**Problem**
Copy out verbatim the stretch of lines from the one containing "Click the question" through the last line, with the pictures left out.

· · ·

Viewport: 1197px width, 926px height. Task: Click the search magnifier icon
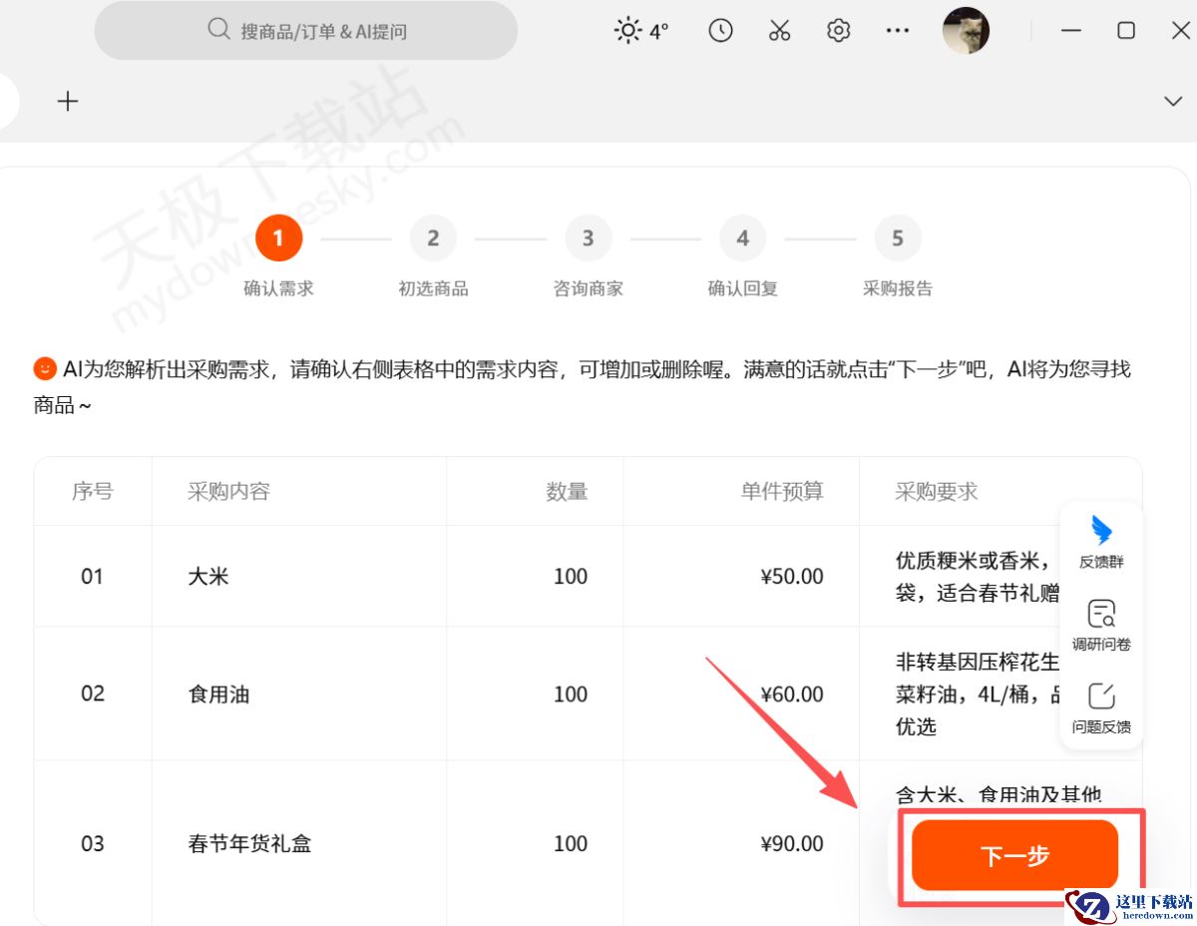coord(218,30)
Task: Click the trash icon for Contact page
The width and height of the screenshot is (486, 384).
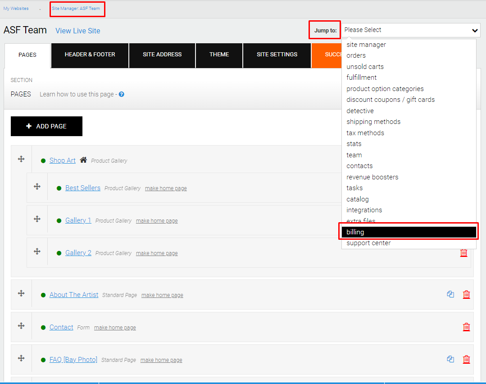Action: pyautogui.click(x=467, y=327)
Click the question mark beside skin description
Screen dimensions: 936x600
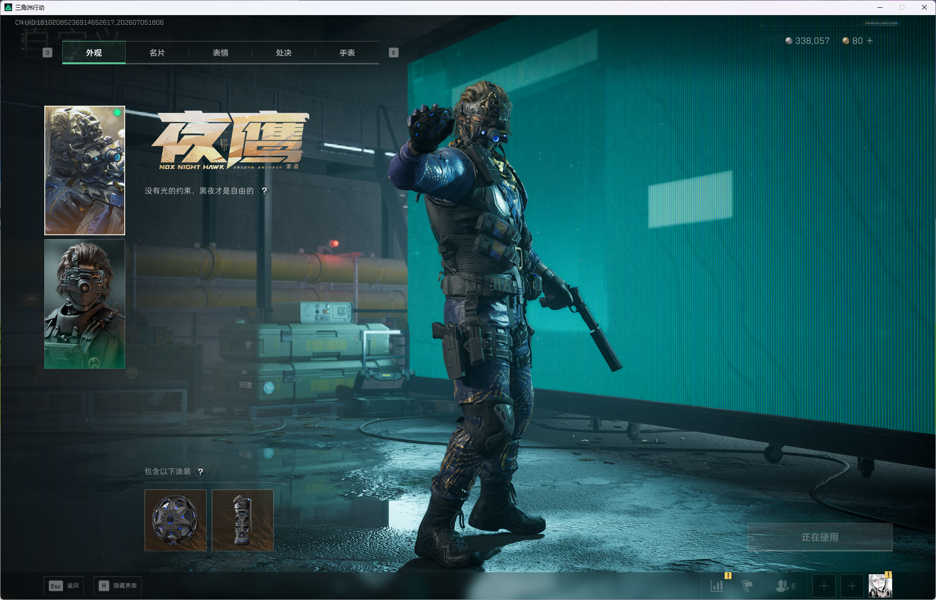point(264,191)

· · ·

**Response**
Click the question mark beside skin description
Screen dimensions: 936x600
point(264,191)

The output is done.